REQUIRED ACTION:
Your answer should be every line of the records that contains the word "Поиск".

□ □ □

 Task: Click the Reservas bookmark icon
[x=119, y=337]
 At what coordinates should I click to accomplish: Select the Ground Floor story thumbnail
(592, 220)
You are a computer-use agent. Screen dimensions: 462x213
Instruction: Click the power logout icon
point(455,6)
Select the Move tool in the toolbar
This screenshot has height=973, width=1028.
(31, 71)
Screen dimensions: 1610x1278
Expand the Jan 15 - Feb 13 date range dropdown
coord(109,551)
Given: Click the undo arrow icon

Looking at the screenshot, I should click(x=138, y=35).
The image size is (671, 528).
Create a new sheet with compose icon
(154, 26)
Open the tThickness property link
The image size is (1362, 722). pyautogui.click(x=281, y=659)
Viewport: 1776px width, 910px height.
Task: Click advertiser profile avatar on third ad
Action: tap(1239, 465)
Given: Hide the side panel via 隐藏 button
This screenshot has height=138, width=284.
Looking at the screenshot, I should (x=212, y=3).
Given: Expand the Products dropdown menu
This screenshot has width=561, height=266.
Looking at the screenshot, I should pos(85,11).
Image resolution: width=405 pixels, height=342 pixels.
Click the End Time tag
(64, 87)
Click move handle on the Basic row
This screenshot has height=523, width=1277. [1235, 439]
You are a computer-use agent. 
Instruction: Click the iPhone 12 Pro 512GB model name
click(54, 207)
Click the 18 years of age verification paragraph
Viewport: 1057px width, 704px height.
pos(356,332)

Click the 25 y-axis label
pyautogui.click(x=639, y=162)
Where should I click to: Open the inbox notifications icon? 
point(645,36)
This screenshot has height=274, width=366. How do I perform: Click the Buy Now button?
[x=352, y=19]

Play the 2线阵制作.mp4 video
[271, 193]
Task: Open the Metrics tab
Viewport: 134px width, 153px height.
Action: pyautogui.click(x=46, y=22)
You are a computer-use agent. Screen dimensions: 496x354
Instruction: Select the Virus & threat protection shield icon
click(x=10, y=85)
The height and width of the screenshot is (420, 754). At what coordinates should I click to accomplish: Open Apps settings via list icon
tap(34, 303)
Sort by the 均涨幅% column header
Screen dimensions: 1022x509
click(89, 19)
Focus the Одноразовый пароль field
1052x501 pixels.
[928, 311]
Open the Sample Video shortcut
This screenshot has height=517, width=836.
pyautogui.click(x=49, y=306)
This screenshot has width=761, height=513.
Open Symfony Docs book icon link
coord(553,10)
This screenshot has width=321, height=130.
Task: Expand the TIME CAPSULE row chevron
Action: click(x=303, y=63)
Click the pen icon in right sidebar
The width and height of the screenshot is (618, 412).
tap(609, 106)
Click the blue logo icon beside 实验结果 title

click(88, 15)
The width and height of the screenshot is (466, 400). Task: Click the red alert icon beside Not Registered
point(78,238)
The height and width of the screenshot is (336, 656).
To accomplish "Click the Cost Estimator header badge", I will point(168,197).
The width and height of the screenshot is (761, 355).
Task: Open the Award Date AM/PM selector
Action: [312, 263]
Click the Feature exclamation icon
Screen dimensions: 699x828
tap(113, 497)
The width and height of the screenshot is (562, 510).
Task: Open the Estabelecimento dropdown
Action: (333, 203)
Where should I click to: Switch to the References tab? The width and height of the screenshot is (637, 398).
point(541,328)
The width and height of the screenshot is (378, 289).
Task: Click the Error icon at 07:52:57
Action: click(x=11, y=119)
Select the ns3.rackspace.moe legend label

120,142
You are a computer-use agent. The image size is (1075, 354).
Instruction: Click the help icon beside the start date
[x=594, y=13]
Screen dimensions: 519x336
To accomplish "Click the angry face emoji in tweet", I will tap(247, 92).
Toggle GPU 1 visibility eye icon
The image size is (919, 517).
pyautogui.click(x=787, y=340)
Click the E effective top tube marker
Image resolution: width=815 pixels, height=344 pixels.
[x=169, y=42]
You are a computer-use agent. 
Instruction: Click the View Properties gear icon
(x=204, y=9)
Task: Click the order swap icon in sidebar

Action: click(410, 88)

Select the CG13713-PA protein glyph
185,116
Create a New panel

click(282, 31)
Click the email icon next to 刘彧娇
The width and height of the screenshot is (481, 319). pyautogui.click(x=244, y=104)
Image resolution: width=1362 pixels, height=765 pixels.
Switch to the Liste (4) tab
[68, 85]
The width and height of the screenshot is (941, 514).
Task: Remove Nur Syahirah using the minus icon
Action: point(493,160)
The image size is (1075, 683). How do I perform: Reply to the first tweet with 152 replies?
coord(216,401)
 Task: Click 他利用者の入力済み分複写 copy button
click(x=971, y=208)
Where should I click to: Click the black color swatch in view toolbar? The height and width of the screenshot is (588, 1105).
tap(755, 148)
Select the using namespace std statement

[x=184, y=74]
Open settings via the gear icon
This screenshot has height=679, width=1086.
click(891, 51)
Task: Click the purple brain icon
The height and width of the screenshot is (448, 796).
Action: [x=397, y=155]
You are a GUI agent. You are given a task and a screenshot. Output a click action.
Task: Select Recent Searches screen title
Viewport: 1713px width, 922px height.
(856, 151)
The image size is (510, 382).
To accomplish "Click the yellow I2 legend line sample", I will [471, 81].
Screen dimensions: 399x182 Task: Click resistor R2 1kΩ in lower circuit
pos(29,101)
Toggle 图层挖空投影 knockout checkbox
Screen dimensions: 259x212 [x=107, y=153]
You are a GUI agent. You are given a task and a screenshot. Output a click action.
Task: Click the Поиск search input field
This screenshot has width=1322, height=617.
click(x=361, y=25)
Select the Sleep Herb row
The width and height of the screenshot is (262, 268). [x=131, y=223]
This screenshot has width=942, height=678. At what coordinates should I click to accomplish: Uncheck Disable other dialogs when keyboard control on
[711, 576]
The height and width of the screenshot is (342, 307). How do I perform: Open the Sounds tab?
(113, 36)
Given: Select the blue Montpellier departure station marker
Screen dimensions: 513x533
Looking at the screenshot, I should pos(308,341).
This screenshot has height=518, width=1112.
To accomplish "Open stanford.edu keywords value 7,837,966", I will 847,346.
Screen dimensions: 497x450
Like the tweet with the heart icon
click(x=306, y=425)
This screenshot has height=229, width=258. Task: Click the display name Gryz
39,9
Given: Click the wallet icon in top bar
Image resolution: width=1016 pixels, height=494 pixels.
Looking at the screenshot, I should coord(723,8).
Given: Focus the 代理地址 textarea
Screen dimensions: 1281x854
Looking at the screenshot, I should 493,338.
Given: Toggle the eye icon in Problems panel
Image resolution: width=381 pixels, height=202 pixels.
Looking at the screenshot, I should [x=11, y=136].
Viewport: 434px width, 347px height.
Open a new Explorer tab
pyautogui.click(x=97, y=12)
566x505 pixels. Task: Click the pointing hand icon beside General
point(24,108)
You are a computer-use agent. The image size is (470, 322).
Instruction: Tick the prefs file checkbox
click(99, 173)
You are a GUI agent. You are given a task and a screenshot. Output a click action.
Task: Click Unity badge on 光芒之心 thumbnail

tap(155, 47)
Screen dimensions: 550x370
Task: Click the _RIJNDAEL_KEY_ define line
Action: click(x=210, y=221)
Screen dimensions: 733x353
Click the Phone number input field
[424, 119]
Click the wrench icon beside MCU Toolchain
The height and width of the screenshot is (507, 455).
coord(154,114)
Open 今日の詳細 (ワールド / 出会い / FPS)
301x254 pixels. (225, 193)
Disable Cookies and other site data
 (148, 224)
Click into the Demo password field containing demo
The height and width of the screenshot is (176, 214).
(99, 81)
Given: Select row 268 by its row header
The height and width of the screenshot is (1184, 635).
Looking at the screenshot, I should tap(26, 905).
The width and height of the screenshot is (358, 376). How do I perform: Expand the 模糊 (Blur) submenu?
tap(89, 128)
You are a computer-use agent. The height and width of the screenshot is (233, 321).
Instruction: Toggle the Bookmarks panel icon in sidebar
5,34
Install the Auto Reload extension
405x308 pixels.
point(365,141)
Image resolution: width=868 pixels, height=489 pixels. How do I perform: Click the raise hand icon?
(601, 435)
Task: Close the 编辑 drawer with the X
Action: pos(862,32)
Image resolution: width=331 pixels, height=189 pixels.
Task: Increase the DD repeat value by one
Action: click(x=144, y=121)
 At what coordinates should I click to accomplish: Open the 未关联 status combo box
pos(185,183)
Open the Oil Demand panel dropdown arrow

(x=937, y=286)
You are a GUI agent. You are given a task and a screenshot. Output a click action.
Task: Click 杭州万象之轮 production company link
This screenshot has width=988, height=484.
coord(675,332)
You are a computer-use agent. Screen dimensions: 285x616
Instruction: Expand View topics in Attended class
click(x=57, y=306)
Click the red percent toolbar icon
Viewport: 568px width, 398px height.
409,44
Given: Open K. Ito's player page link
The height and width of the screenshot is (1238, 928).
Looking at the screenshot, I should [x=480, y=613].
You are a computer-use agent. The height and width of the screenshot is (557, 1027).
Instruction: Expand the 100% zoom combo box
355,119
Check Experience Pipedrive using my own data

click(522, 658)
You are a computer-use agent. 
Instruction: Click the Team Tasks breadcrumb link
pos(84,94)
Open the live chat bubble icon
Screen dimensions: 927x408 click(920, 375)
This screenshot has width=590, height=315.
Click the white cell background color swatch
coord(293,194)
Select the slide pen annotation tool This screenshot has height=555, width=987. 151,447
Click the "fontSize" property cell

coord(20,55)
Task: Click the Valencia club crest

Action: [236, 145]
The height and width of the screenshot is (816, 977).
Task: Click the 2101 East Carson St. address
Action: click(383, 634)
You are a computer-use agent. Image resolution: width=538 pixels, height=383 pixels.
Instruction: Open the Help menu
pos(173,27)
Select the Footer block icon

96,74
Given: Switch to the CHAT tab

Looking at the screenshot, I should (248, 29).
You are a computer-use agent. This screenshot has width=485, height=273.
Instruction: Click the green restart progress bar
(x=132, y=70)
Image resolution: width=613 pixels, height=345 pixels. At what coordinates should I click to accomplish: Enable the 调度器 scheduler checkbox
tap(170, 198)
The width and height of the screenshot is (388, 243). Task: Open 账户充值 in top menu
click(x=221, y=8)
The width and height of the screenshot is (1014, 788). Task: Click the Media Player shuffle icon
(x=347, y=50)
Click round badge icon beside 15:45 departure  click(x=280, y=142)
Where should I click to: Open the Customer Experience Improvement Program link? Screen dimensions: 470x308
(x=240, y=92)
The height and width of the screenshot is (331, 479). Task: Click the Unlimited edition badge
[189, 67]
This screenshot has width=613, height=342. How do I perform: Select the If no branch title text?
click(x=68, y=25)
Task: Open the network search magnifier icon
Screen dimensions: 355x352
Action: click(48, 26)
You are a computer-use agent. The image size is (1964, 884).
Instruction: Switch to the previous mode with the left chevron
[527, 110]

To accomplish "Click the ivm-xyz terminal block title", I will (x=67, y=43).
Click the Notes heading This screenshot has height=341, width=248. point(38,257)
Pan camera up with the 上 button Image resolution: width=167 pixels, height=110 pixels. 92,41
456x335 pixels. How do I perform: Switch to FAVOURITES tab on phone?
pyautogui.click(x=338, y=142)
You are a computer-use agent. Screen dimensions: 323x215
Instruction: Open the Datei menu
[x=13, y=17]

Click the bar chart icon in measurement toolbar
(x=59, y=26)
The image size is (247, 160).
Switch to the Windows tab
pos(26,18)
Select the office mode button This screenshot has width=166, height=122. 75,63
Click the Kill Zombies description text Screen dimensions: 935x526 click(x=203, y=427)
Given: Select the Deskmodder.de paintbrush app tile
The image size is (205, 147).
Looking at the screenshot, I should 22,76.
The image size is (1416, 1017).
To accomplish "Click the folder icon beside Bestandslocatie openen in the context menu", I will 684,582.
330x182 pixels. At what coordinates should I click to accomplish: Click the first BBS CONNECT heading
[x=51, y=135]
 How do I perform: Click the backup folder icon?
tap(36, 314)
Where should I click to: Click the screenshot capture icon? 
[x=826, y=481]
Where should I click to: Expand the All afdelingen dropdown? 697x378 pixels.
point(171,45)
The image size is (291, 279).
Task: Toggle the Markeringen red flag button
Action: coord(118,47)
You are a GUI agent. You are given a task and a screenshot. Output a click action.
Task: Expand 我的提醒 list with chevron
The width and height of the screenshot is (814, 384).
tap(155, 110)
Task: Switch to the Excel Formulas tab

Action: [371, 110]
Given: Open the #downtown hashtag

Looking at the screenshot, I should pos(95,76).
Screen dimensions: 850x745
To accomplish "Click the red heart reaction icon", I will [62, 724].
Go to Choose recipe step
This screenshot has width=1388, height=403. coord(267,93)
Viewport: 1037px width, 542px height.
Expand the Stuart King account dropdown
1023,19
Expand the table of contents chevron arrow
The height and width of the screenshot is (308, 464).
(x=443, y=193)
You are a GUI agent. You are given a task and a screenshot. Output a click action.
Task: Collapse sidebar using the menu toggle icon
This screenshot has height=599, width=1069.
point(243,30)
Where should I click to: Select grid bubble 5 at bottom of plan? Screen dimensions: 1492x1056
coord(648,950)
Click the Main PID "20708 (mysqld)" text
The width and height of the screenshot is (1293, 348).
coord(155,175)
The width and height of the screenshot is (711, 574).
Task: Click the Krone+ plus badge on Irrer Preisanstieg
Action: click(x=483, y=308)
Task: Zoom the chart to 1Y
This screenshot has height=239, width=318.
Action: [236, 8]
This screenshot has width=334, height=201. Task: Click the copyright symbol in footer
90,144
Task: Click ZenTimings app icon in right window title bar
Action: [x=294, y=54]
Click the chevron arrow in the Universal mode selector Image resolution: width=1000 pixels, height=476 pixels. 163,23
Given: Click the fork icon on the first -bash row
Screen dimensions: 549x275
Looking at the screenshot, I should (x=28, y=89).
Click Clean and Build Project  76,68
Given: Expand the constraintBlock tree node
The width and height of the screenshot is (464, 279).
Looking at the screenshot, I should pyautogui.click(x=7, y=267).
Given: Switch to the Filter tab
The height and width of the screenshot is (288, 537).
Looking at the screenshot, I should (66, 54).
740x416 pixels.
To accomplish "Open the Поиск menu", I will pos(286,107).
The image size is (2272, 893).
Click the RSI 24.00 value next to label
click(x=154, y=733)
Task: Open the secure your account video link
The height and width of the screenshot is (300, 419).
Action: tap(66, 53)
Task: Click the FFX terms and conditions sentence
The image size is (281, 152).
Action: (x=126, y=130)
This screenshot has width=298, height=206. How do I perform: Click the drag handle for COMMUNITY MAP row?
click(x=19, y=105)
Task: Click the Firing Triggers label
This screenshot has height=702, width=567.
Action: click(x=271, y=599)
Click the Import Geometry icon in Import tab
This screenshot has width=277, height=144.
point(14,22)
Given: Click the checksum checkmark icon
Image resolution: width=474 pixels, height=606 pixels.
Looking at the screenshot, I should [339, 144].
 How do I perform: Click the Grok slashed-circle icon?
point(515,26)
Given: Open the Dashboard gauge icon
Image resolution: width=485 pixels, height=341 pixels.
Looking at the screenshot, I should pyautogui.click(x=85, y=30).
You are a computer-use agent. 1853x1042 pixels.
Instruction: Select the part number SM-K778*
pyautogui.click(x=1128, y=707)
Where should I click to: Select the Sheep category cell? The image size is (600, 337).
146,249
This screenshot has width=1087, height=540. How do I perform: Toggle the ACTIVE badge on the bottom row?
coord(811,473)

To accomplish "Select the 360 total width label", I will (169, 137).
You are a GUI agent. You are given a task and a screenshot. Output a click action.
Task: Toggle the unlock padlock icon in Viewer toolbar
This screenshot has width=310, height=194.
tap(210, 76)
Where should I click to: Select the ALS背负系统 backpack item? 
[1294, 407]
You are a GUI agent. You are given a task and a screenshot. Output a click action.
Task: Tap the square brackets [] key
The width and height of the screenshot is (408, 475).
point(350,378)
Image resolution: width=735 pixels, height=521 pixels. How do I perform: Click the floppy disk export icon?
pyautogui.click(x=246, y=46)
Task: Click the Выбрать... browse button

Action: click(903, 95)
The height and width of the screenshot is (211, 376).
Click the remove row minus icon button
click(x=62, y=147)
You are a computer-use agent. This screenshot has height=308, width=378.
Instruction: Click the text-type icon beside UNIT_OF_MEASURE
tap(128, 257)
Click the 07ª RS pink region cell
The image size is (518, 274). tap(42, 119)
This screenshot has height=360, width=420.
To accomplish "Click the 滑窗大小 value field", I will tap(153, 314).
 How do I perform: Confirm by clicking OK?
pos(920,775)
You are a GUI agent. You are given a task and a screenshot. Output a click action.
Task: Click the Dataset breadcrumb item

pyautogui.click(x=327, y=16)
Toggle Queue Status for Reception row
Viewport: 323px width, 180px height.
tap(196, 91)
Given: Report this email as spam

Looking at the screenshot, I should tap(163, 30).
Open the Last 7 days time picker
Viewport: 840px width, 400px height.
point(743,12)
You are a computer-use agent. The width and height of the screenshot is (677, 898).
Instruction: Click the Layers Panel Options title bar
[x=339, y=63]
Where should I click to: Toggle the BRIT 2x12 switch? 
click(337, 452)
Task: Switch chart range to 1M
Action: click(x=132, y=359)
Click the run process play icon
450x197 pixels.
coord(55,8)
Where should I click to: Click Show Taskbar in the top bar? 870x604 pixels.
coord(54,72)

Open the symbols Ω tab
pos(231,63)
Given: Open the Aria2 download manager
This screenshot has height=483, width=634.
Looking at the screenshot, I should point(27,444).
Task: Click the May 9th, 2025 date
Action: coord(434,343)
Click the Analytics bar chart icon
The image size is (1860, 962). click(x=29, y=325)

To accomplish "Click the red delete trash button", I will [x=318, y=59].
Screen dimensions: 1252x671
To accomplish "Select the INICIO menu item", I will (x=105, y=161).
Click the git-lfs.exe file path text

□ □ □

ANSWER SPACE:
Task: Click the Поиск search input field
To accomplish "Open the Поиск menu", I will pos(286,107).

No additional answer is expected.